### EXCERPT
━━━━━━━━━━━━━━━━

Table 11. Mean of success percentage of each one of the defuzzificators separated by the independent roles
Defuzzifires
Role | max of membership | center of gravity | mean max | largest of max | smallest of max | weighted average |
Subject | 55.814 | 6.977 | 41.860 | 46.512 | 51.163 | 81.395 |
Subject header | 59.459 | 75.676 | 56.757 | 56.757 | 54.054 | 18.919 |
predicate | 51.220 | 82.927 | 65.854 | 60.976 | 60.976 | 7.317 |
object | 63.636 | 63.636 | 63.636 | 63.636 | 54.545 | 45.455 |
Complementary | 50.000 | 75.000 | 33.333 | 50.000 | 50.000 | 8.333 |
Table 11 shows the amount of success for each one of the defuzzifires in each of the independent roles of Farsi language, separately. Obviously, the minimum and maximum values of success are observed in weighted average and center of gravity methods. On the other hands, there are severe fluctuations in success of identification of independent roles, center of gravity (the best method for identification of these roles) and weighted average (the worse method for identification of roles).
While the values of success with low fluctuations caused that these 4 methods become successful in identification of each one of the independent roles and also the relative success is between “50-60” as shown in table 11.
As shown in Figure 4, severe fluctuations of success in identification of each of the roles related to the two approaches of center of gravity and weighted average are really sensible. On the other hands, the mild slope of changes I the 4 remained methods are also tangible.
Fig 4. Comparison of percentage mean of success in each one of the defuzzicators separated by independent roles.
Obviously, center of gravity method has the biggest mean and is just usable for identification of role of the subject, with less efficiency than the other methods. Also, in Farsi language grammar, both roles of subject and subject header can be considered as the ‘subject’. Therefore, in this way the center of gravity method acts so better than other methods for identification of independent role of sentences.
Table 12. Mean of the success percentage in each of the defuzzification methods separated by dependent roles
Defuzzifires Role | max of membership | center of gravity | mean max | largest of max | smallest of max | weighted average |
Adjective | 10.000 | 55.000 | 10.000 | 70.000 | 10.000 | 35.000 |
Adverb | 7.407 | 92.593 | 92.593 | 92.593 | 92.593 | 70.370 |
Unknown | 3.846 | 23.077 | 50.000 | 55.769 | 51.923 | 76.923 |
Subject | 16.667 | 50.000 | 8.333 | 25.000 | 16.667 | 33.333 |
possessive | 11.765 | 41.176 | 29.412 | 17.647 | 29.412 | 17.647 |
possess | 14.286 | 28.571 | 14.286 | 7.143 | 21.429 | 14.286 |
appositive | 66.667 | 66.667 | 33.333 | 33.333 | 66.667 | 33.333 |
conjunct | 50.000 | 100.000 | 100.000 | 100.000 | 100.000 | 100.000 |
conjunctive | 50.000 | 100.000 | 100.000 | 100.000 | 100.000 | 75.000 |
exclamation | 50.000 | 75.000 | 75.000 | 75.000 | 75.000 | 0.000 |
proclaimed | 50.000 | 100.000 | 75.000 | 75.000 | 75.000 | 25.000 |
Table 12 shows the success percentage of each of the dependent roles in each one of the 6 defuzzifire methods in detail. It is to be noted that ‘unknown’ means the words without any dependent roles in the sentence. Dependent roles in reality are the roles where their existence in the sentence is depended on another role.

━━━━━━━━━━━━━━━━

### WORKING DATA
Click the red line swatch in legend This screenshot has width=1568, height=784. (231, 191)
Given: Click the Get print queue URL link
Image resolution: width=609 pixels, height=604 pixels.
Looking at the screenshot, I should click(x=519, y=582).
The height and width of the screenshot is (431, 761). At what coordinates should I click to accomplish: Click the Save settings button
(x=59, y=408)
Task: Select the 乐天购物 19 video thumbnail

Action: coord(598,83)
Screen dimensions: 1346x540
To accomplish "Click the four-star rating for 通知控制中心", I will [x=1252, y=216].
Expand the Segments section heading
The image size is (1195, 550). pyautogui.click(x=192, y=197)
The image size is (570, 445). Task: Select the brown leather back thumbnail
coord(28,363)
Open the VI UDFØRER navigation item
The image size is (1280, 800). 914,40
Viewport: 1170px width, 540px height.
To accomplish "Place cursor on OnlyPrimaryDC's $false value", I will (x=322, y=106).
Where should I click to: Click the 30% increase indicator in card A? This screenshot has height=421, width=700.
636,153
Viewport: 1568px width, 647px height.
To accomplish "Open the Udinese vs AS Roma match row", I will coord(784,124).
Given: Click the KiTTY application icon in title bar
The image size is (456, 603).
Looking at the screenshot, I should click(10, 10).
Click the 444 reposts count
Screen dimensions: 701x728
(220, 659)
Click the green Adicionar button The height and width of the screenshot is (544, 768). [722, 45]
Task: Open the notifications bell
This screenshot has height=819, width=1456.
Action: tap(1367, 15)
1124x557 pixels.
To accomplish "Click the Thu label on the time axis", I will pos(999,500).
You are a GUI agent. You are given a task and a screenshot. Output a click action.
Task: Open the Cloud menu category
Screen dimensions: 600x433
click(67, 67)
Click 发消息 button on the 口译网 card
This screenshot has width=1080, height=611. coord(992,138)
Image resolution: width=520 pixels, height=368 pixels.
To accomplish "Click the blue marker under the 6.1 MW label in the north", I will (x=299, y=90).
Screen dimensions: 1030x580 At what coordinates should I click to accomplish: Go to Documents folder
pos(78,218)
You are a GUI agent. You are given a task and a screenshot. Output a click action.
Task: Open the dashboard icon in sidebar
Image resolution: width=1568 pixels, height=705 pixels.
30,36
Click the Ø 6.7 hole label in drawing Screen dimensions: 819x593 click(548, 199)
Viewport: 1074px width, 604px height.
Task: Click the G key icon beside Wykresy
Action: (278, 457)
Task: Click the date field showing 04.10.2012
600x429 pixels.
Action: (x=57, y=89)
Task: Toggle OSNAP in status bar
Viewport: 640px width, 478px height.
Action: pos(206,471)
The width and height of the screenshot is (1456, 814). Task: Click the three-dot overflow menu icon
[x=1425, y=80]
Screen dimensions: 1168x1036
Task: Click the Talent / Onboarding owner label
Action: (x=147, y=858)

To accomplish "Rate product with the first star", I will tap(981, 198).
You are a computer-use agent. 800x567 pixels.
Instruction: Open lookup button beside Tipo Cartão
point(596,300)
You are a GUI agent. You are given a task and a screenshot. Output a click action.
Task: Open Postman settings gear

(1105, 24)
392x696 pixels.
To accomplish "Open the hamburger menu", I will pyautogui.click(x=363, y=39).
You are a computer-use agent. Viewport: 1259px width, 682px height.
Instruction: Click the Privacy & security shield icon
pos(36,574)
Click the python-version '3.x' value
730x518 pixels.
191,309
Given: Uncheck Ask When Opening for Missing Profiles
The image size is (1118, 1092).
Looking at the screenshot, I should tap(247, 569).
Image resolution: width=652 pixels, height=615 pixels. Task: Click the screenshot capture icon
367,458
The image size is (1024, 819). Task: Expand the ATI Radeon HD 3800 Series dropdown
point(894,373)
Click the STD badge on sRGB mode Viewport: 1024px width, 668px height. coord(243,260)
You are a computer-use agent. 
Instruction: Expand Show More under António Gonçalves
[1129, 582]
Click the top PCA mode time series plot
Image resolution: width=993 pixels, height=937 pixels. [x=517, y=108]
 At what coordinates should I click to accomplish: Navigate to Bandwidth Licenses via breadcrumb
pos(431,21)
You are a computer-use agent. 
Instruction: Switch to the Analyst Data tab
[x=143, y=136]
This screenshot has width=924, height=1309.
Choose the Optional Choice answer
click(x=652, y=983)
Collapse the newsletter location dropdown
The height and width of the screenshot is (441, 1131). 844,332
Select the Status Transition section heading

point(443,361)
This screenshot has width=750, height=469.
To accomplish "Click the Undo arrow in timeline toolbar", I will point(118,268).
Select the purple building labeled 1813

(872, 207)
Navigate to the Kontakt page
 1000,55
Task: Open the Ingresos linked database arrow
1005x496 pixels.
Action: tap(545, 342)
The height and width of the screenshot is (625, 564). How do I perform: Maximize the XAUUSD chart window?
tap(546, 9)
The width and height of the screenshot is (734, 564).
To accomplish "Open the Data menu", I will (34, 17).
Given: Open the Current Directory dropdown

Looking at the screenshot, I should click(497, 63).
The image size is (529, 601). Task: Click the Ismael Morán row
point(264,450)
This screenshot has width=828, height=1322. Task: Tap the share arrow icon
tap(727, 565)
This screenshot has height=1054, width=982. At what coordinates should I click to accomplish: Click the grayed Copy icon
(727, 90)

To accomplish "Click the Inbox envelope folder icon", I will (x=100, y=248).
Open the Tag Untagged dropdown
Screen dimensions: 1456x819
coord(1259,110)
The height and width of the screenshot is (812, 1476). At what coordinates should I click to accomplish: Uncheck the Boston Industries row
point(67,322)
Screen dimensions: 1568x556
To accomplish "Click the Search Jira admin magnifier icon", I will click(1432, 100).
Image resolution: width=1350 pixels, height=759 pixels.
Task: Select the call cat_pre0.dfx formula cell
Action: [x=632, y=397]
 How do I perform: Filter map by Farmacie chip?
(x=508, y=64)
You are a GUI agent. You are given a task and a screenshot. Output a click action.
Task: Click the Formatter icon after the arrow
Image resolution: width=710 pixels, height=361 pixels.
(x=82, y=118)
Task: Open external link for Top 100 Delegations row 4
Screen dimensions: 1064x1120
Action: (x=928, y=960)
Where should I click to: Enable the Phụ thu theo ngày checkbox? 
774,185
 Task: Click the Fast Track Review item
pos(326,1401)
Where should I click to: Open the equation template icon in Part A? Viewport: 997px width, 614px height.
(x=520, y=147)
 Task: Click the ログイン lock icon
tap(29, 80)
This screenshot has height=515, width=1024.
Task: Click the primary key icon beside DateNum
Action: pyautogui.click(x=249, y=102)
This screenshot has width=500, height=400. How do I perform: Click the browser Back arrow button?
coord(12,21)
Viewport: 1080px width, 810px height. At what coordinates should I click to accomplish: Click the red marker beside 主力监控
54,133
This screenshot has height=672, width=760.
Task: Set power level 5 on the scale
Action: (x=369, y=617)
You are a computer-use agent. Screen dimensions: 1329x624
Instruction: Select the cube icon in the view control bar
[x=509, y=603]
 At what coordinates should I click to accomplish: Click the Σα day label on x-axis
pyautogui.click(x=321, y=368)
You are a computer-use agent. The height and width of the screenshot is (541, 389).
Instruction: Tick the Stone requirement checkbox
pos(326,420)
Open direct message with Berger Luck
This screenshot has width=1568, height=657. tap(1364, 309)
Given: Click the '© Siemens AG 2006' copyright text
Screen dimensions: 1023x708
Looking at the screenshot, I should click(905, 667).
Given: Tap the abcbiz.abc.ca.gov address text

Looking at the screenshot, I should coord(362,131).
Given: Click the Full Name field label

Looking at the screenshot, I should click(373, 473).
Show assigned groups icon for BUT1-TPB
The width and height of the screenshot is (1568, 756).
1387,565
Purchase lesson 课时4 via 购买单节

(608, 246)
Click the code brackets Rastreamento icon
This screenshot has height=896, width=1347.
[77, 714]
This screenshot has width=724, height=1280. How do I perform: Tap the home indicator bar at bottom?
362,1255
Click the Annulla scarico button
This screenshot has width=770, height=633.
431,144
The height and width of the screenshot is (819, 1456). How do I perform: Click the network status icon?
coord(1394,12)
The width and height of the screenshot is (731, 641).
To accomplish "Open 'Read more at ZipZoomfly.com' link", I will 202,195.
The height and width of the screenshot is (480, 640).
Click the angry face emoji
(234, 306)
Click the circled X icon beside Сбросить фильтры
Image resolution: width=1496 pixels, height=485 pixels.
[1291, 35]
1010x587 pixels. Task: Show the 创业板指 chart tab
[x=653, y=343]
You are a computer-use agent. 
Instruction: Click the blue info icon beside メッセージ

━━━━━━━━━━━━━━━━

### TASK SET
- 1) Decide whether each statement agrees with the defuzzification excerpt. Answer yes or no for each, and quote the words of the excerpt that settle it.
(a) The excerpt says that "unknown" refers to words without any dependent roles in the sentence.
(b) The excerpt describes weighted average as the best method for identifying independent roles.
(c) The excerpt says that, in Farsi grammar, both the subject and subject header roles can be considered the "subject."
- 2) Copy out the entries, starting from the first one and running down through the line that contains "Looking at the screenshot, I should click(x=519, y=582).", both ends included.

### SOLUTIONS TO THE PROBLEMS
- 1)
(a) Yes: "‘unknown’ means the words without any dependent roles in the sentence"
(b) No: "weighted average (the worse method for identification of roles)"
(c) Yes: "both roles of subject and subject header can be considered as the ‘subject’"

- 2)
Click the red line swatch in legend This screenshot has width=1568, height=784. (231, 191)
Given: Click the Get print queue URL link
Image resolution: width=609 pixels, height=604 pixels.
Looking at the screenshot, I should click(x=519, y=582).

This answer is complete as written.